Mère condamnée par la pandémie
Son cancer aurait pu être diagnostiqué plus tôt
Une mère monoparentale de six enfants en phase terminale est persuadée que son cancer généralisé aurait été diagnostiqué plus tôt sans la COVID-19.
« Je vis au jour le jour… Mais si je suis en soins palliatifs, c’est parce que ça ne va pas bien », admet Caroline Vallée, 39 ans, qui ignore combien de temps précisément il lui reste à vivre.
Pour son anniversaire la semaine dernière, elle n’avait qu’un souhait : passer le plus de temps possible avec ses enfants, âgés de 10 mois à 22 ans, avant que son cancer généralisé ne l’emporte.
« Quand ils retournent chez ma soeur le dimanche, ils me font un gros câlin, d’un coup qu’on ne se voit plus jamais », souffle-t-elle.
La « maman de carrière » n’a plus la capacité de s’occuper d’eux toute seule en raison de la maladie qui s’est d’abord manifestée sous la forme d’un cancer invasif du col de l’utérus en octobre 2019, pendant sa grossesse.
Deux de ses enfants vivent chez sa soeur à Montréal pendant la semaine et deux autres ont déjà quitté le nid familial. Sa mère l’aide avec les plus petits.
« Je suis tellement faible que je n’ai même pas la force de prendre mon bébé », dit-elle en éclatant en sanglots.
UNE RÉCIDIVE QUI NE PARDONNE PAS
À la fin février, elle respirait un peu mieux parce que sa tumeur s’était résorbée.
Mais le 12 mars, au début de la crise sanitaire, sa médecin l’a examinée « en vitesse », selon ses souvenirs, en plus de lui faire passer quelques tests, à la demande d’une gynécologue qui s’inquiétait de la voir si mal en point.

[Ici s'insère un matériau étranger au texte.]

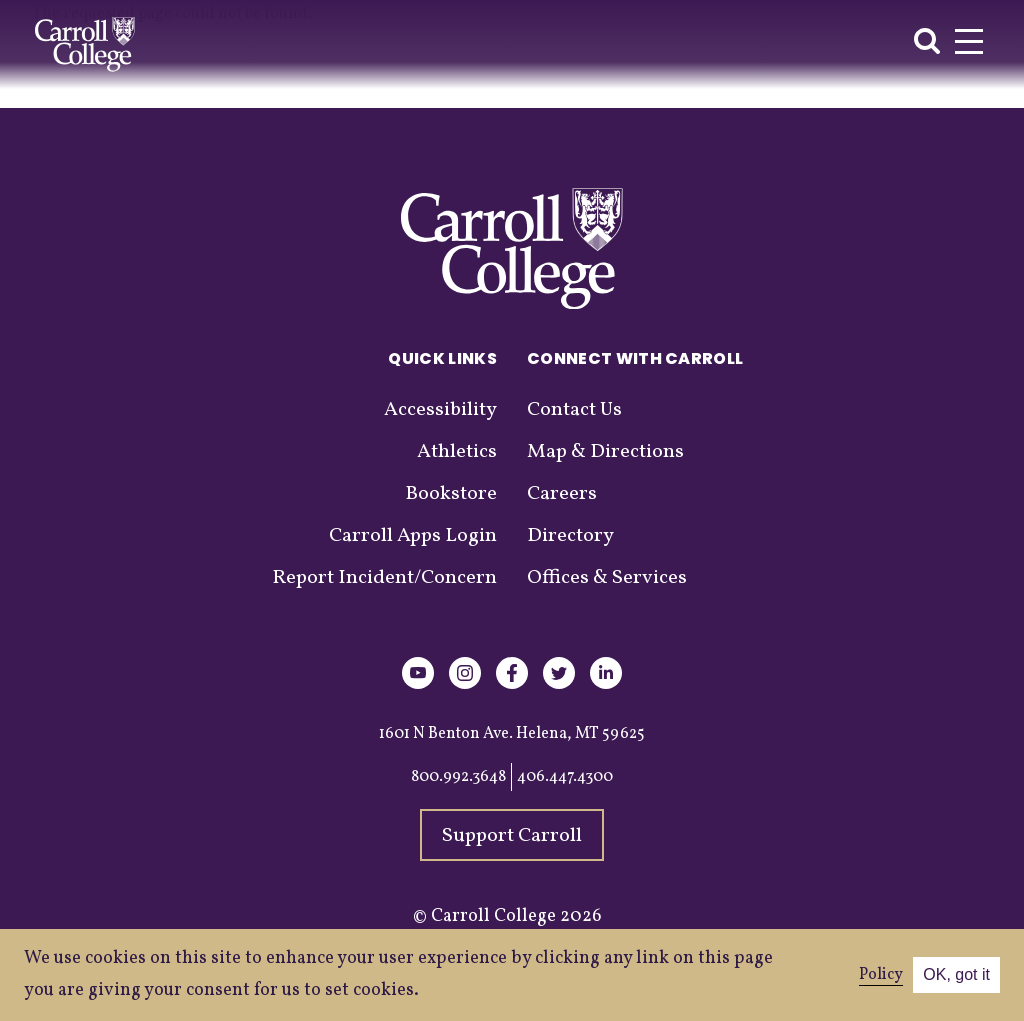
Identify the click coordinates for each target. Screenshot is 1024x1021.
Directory (570, 536)
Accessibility (440, 410)
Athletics (457, 452)
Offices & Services (607, 578)
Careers (562, 494)
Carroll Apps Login (413, 536)
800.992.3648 (458, 777)
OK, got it (956, 974)
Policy (881, 975)
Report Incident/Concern (384, 578)
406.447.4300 (565, 777)
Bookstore (451, 494)
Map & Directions (605, 452)
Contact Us (574, 410)
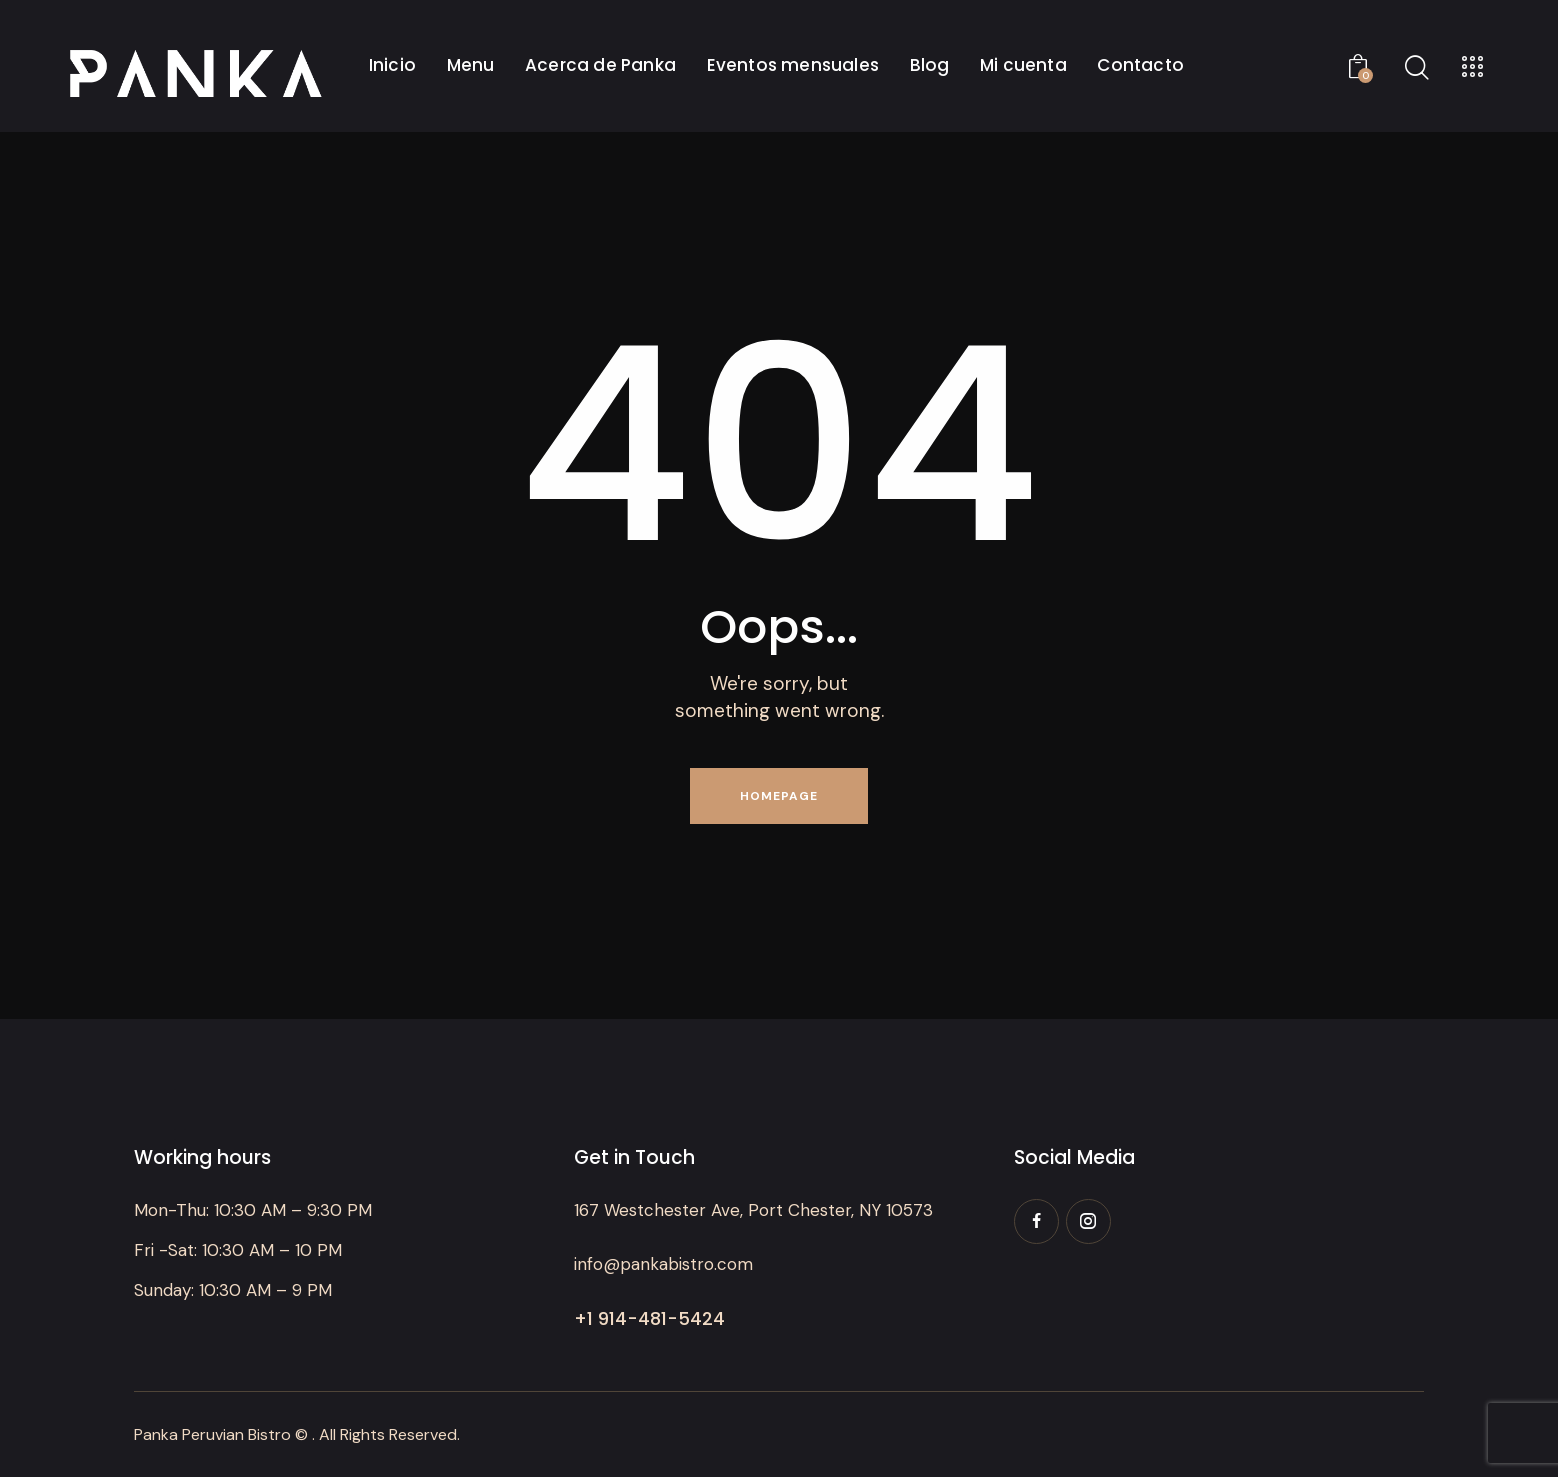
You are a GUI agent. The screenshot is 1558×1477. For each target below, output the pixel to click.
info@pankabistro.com (663, 1264)
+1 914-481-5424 (649, 1318)
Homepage (779, 796)
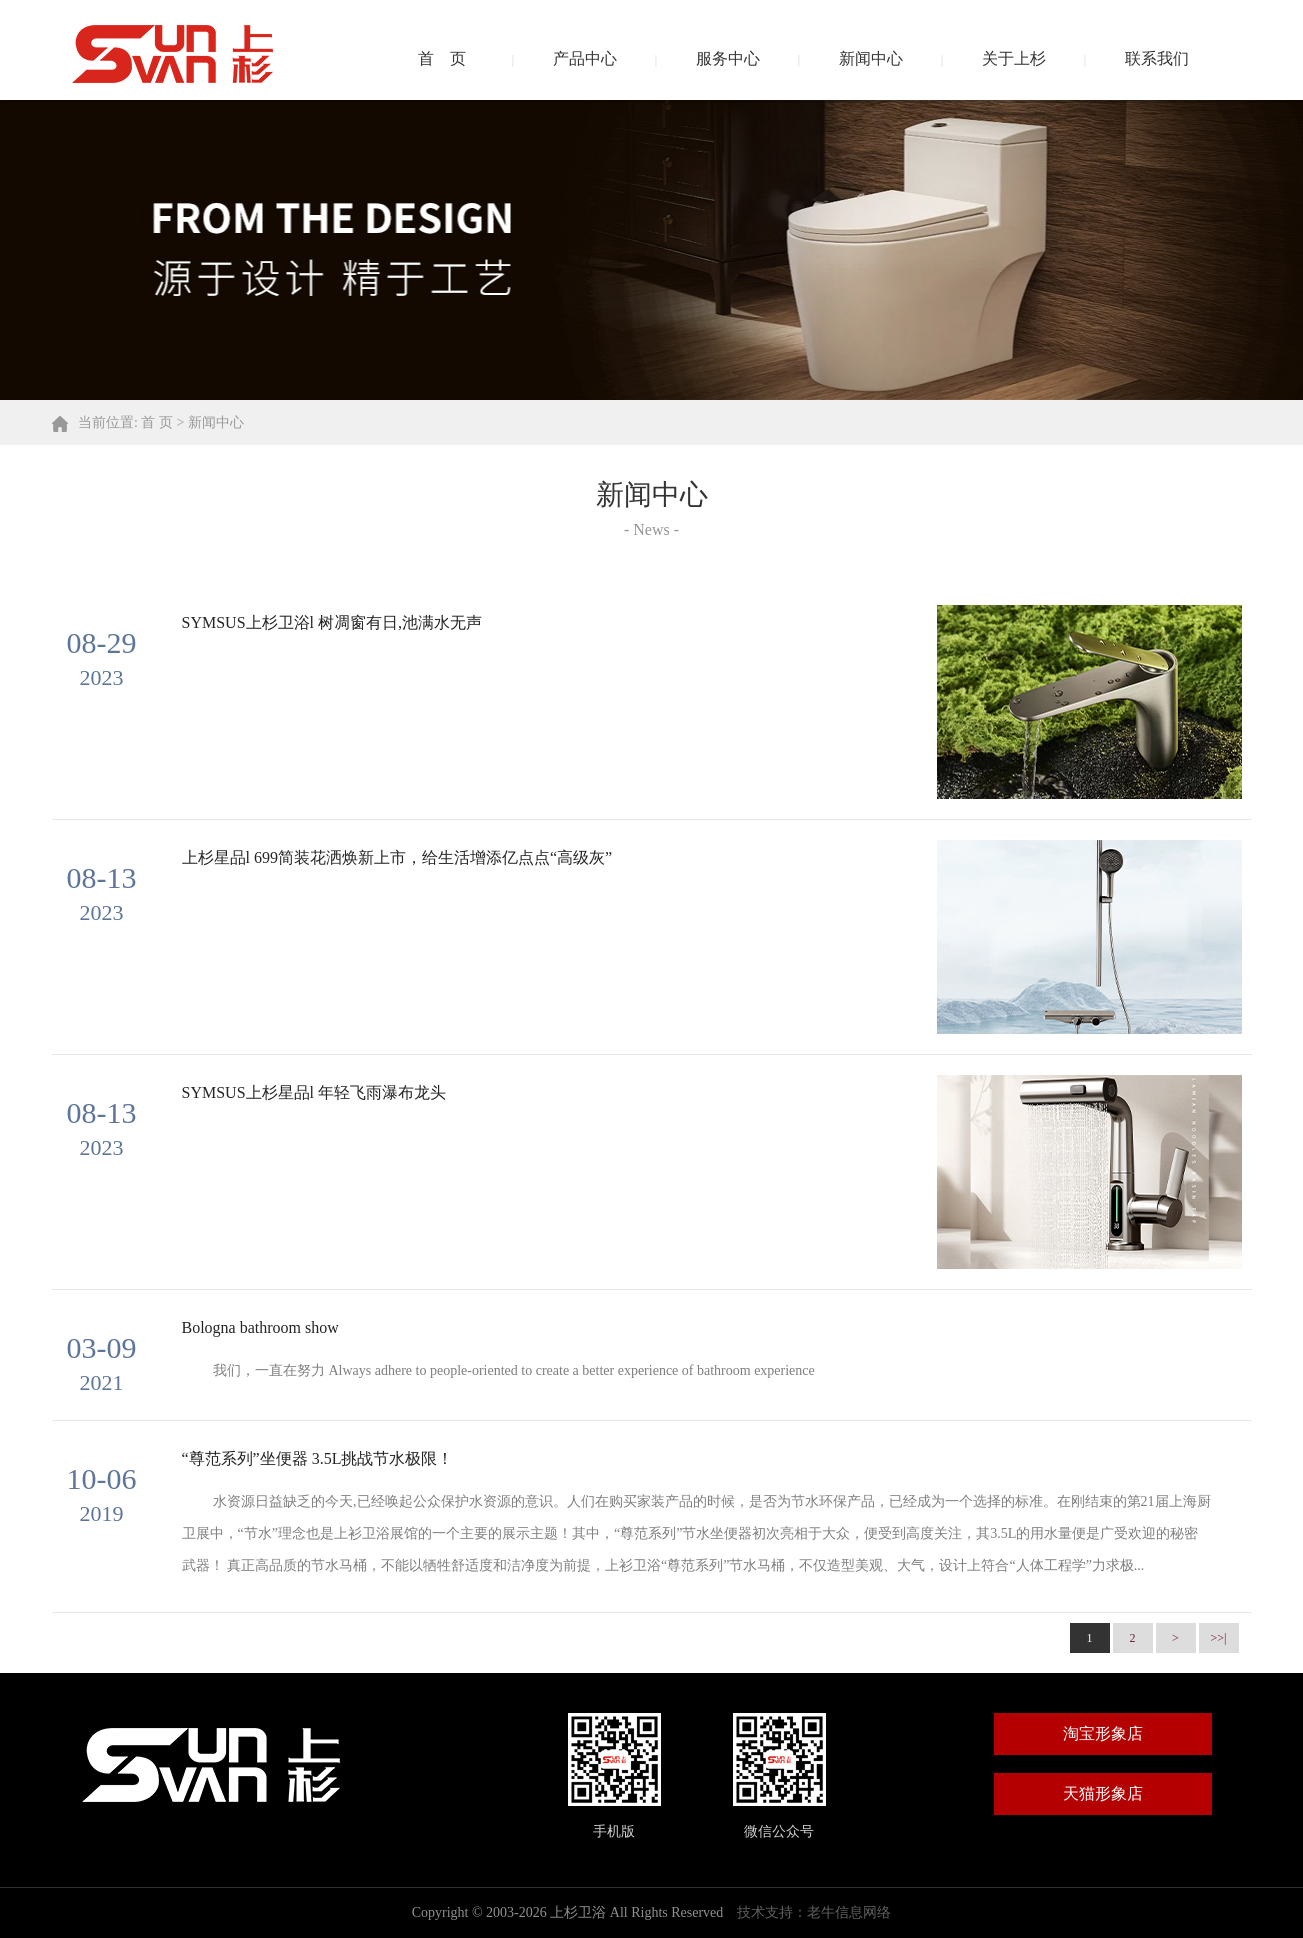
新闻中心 (871, 58)
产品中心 (585, 58)
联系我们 (1157, 58)
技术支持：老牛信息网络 (814, 1912)
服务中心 (728, 58)
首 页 (442, 58)
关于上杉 (1014, 58)
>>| (1219, 1638)
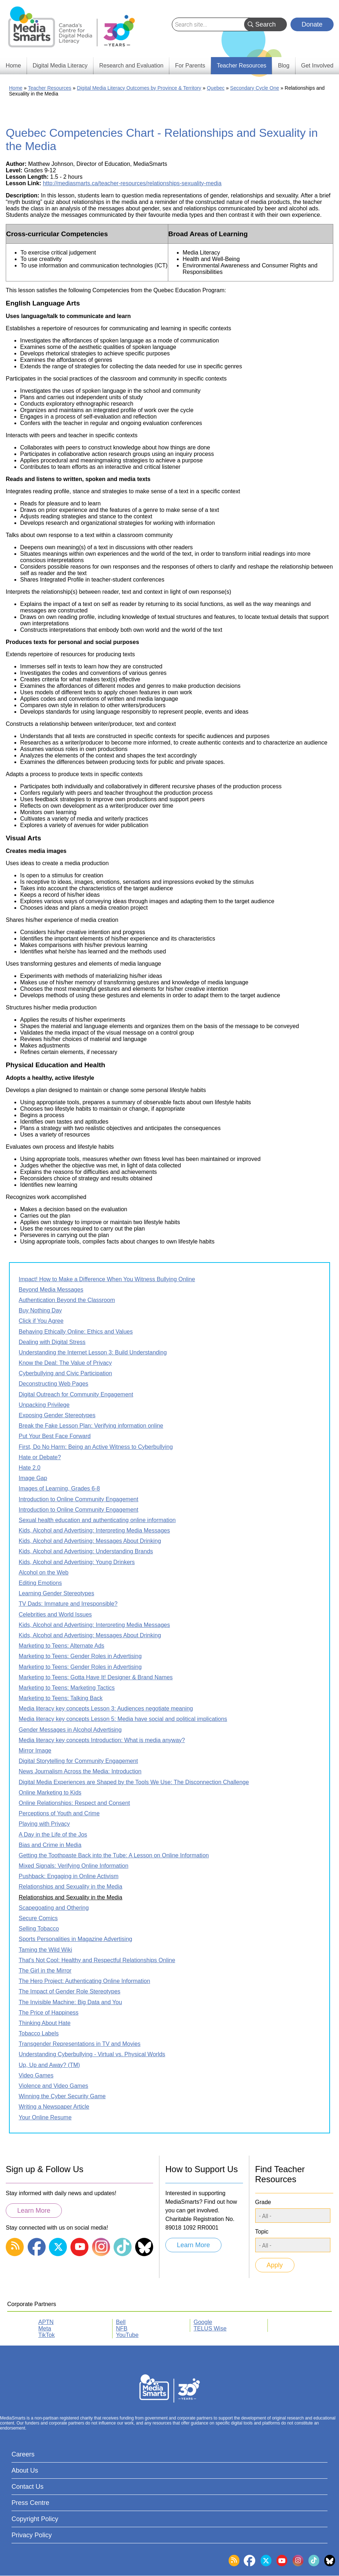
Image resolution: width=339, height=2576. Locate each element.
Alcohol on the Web (43, 1572)
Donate (312, 24)
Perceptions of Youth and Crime (59, 1813)
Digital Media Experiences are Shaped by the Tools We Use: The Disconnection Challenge (134, 1782)
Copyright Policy (35, 2519)
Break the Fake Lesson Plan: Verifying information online (91, 1426)
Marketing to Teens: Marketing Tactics (67, 1688)
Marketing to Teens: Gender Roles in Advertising (80, 1656)
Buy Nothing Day (40, 1310)
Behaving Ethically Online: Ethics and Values (76, 1332)
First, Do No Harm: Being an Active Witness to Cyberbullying (96, 1447)
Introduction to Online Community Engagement (78, 1499)
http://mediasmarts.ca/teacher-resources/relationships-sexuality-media (132, 183)
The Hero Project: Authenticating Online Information (84, 1981)
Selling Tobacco (39, 1929)
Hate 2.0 (29, 1468)
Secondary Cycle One (254, 88)
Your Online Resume (45, 2117)
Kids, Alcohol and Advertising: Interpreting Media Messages (94, 1530)
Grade (263, 2202)
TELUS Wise (210, 2328)
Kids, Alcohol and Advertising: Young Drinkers (77, 1562)
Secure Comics (38, 1918)
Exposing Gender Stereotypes (57, 1415)
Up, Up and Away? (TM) (49, 2065)
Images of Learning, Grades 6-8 (59, 1488)
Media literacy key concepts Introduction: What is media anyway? (102, 1740)
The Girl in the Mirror (45, 1971)
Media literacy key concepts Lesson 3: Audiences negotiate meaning (106, 1708)
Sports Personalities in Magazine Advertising (75, 1939)
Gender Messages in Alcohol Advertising (70, 1730)
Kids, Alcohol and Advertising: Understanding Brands (86, 1551)
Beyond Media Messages (51, 1290)
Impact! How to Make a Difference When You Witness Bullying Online (107, 1279)
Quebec (215, 88)
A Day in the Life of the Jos (53, 1834)
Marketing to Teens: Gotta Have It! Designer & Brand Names (96, 1677)
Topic (262, 2232)
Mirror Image (35, 1750)
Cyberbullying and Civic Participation (65, 1373)
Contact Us (27, 2486)
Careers (23, 2454)
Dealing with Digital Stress (52, 1342)
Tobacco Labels (39, 2033)
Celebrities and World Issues (55, 1614)
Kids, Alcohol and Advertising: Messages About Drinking (90, 1541)
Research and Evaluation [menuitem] (131, 65)
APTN (46, 2322)
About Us (25, 2470)
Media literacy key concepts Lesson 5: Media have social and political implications (123, 1719)
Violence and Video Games (53, 2086)
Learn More (33, 2210)
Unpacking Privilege (44, 1405)
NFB (122, 2328)
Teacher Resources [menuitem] (241, 65)
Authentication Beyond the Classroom (67, 1300)
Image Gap (33, 1478)
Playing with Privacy (44, 1824)
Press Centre (30, 2502)
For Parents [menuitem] (190, 65)
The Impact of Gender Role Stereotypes (69, 1991)
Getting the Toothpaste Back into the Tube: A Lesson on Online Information (114, 1855)
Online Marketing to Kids (50, 1792)
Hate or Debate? (40, 1457)
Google (203, 2322)
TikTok (46, 2335)
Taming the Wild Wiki (45, 1950)
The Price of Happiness (48, 2013)
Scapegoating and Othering (54, 1908)
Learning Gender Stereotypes (56, 1593)
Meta (44, 2328)
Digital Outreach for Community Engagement (76, 1394)
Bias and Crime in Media (50, 1845)
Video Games (36, 2075)
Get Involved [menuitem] (317, 65)
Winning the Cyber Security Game (62, 2096)
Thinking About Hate (44, 2023)
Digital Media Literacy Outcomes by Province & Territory (139, 88)
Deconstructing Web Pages (53, 1384)
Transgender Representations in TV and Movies (80, 2044)
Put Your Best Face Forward (55, 1436)
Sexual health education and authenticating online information (97, 1520)
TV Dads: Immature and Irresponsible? (68, 1604)
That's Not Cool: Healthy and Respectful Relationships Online (97, 1960)
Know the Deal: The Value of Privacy (65, 1363)
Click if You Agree (41, 1321)
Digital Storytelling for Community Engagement (78, 1761)
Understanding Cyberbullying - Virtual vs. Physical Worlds (92, 2054)
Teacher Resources (50, 88)
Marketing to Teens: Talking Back (60, 1698)
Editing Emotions (40, 1583)
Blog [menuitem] (283, 65)
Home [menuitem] (13, 65)
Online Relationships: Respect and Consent (74, 1803)
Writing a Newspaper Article (54, 2107)
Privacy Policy (32, 2535)
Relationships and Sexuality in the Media (70, 1887)
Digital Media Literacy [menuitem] (60, 65)
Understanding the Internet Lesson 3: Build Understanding (93, 1352)
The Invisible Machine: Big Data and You (70, 2002)
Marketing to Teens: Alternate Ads (61, 1646)
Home (15, 88)
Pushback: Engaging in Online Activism (68, 1876)
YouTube (127, 2335)
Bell (121, 2322)
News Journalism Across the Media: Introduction (80, 1771)
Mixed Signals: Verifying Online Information (73, 1866)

Son rendez-vous de suivi, prévu deux semaines plus tard, a été annulé en raison de cette consultation devancée. Puis, pas de nouvelles de ses résultats pendant trois mois, soutient Mme Vallée.
La malade aurait laissé de nombreux messages à son infirmière pivot après avoir découvert de nouvelles bosses sur son corps, sans succès.
Le Centre hospitalier de l’université de Montréal (CHUM), où elle est traitée, n’est pas en mesure de confirmer cette information en raison de la confidentialité des dossiers médicaux. Toutefois, il atteste que le rendez-vous de suivi a bel et bien été annulé à cause de la consultation devancée.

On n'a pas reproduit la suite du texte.